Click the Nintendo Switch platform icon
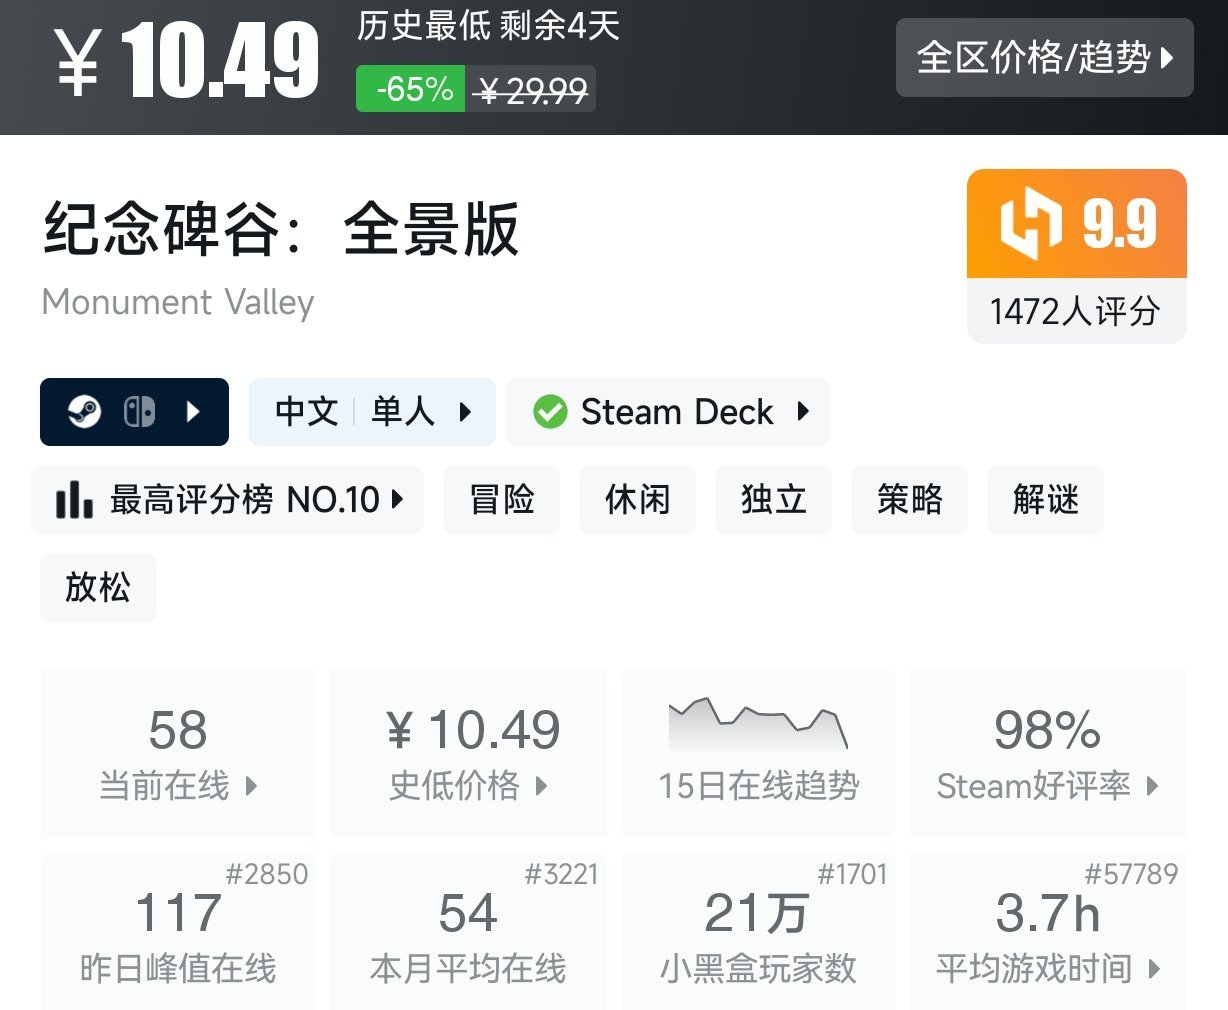The image size is (1228, 1010). 139,412
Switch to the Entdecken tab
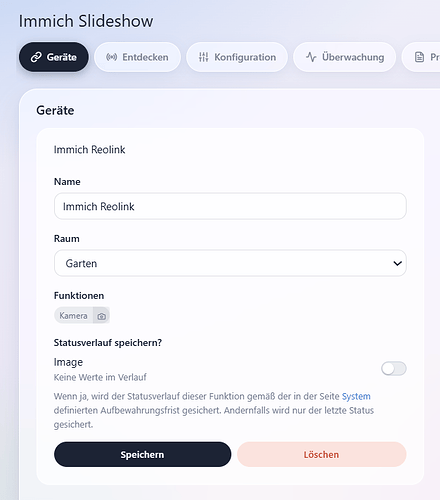 point(137,57)
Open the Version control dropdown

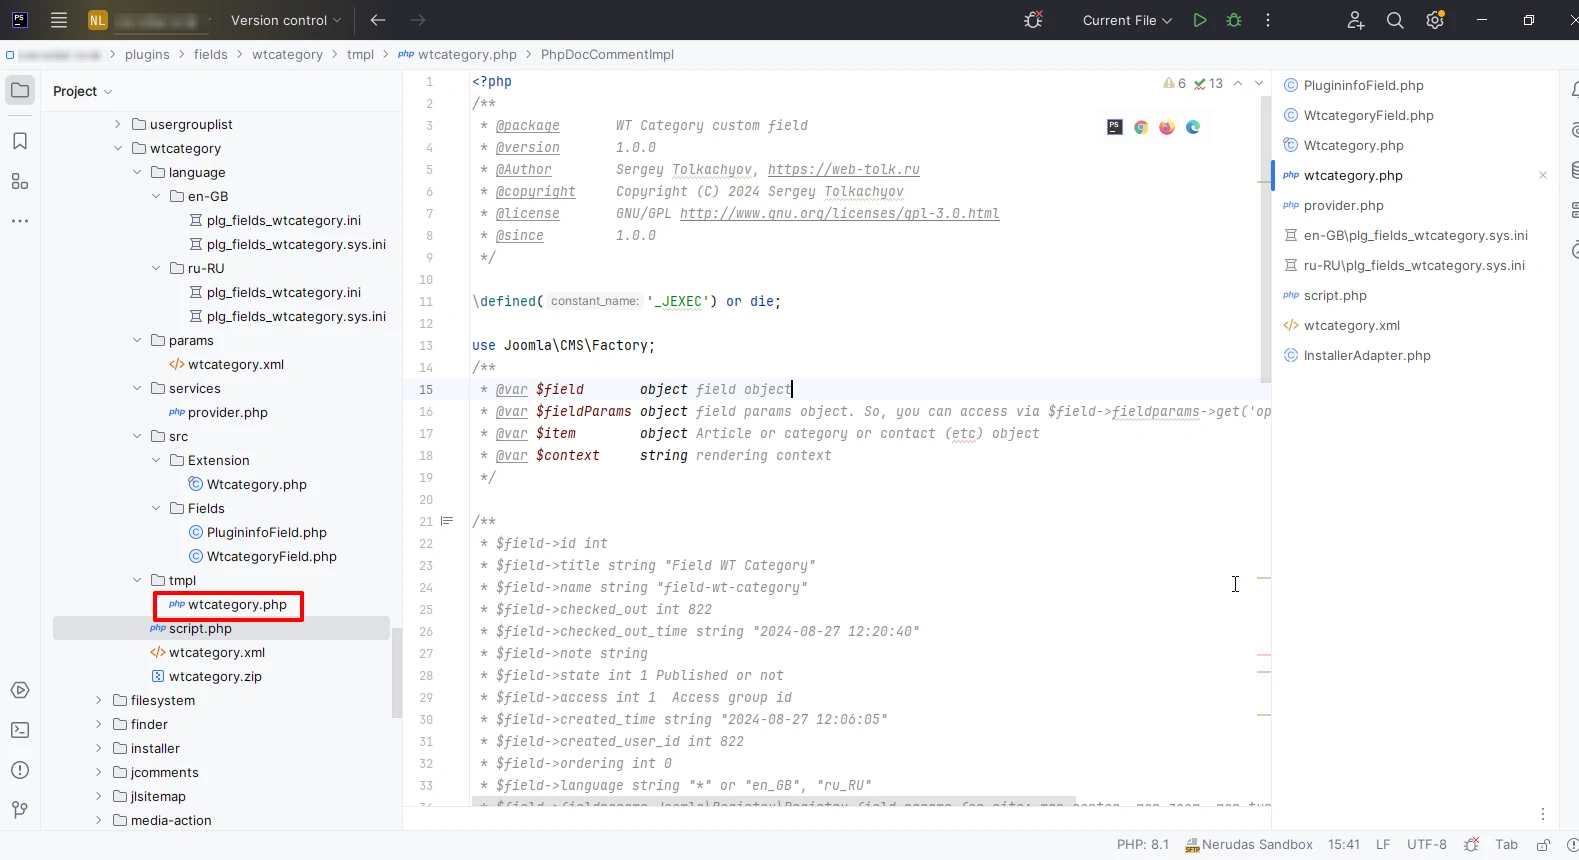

════════════════════

Problem
The answer must be an exact copy of the records, with no images in it.

Result for this exercise
Click the Nintendo Switch platform icon
The image size is (1228, 1010). 139,412
Switch to the Entdecken tab
 point(137,57)
Open the Version control dropdown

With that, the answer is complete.